Подводникам-черноморцам повезло куда больше, чем их балтийским товарищам, экипаж М-315 спасли полностью. А двадцать восемь погибших моряков с М-200 стали вечным немым укором тем, кто своей преступной халатностью погубил не только боевой корабль, но и людей, которых еще можно и должно было спасти. Увы, если виновные в столкновении понесли наказание, то виновные в гибели шести подводников в первом отсеке М-200 так никогда и не были названы…Преисподняя на Байконуре
Сорок семь лет назад, 26 октября 1960 года, советские центральные газеты опубликовали краткую информацию в траурной рамке о гибели в авиационной катастрофе главнокомандующего Ракетными войсками стратегического назначения главного маршала артиллерии М.И. Неделина. Лишь после 1985 года в печати появились сообщения об истинной причине гибели военачальника (а вместе с ним еще 73 специалистов-ракетчиков): в результате аварии на старте во время испытания межконтинентальной баллистической ракеты «Р-16». Подробности трагедии были скрыты в Особой папке ЦК КПСС, которая рассекречена и хранится в Архиве президента Российской Федерации.
В 1960 году полковник в отставке Игорь Валентинович Бабенко служил на Байконуре инженером одного из технических отделов. Вот каким запомнил он тот страшный день:
– 24 октября 1960 года настроение у нас было едва ли не предпраздничным. В тот день должен был закончиться многомесячный изнурительный марафон по доводке «рэшки» (так мы ласково называли ракету «Р-16»). Никто не сомневался в успешном старте. Многие уже мысленно проделывали дырочки на кителях и погонах для заслуженных наград и звездочек. Не зря начальство торопило с проведением старта именно за пару недель до 7 ноября – чтобы успеть попасть в наиболее «щедрый» праздничный приказ.

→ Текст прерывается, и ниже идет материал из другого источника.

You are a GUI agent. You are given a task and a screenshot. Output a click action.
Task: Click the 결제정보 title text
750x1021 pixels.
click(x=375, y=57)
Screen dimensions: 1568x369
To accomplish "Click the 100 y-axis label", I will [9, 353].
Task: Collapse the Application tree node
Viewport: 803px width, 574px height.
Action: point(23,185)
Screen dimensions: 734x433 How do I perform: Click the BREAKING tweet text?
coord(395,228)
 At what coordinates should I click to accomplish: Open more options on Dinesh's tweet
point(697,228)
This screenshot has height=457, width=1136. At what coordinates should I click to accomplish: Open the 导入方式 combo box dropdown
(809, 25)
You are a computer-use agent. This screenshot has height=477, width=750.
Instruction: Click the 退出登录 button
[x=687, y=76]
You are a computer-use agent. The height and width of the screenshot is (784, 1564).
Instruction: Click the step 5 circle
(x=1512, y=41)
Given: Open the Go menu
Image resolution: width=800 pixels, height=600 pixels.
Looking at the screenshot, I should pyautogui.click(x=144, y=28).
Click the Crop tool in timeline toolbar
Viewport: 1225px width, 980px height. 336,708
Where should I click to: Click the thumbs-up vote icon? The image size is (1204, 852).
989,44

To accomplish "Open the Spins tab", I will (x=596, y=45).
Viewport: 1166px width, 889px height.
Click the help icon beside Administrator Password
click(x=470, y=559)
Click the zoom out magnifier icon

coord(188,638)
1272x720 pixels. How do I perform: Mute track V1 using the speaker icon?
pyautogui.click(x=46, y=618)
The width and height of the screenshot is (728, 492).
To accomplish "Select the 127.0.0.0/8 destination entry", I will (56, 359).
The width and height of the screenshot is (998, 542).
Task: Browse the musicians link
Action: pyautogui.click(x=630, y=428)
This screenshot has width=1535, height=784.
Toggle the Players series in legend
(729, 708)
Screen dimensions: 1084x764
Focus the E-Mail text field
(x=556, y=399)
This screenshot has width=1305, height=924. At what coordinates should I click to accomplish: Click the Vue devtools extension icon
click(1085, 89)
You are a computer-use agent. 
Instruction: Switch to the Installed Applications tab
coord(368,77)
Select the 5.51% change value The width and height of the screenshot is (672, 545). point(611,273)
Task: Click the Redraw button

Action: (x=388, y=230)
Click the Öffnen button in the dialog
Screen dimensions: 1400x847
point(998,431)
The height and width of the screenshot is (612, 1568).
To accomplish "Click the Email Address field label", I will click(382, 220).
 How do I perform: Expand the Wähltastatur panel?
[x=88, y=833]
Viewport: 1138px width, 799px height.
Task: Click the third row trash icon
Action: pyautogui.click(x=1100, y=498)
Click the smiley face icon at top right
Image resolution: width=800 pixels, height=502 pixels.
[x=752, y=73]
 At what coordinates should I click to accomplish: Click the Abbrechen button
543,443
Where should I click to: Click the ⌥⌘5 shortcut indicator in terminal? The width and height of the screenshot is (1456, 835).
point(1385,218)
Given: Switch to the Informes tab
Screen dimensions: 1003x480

Конечно, по большому счету, торопились в первую очередь по другой причине. Имевшиеся в 50-е годы на вооружении у СССР ракеты «Р-5», «Р-7», «Р-7А» уже не отвечали «на вызовы» того времени в этой области. Расположенные в Турции, Италии и Великобритании американские ракеты и стратегические бомбардировщики держали под прицелом всю европейскую часть СССР, где был сосредоточен основной научный и военно-промышленный потенциал страны. Для эффективного противодействия требовалась межконтинентальная баллистическая ракета, которая, базируясь на территории СССР, могла бы в случае необходимости нанести невосполнимый урон стратегическим объектам на территории США.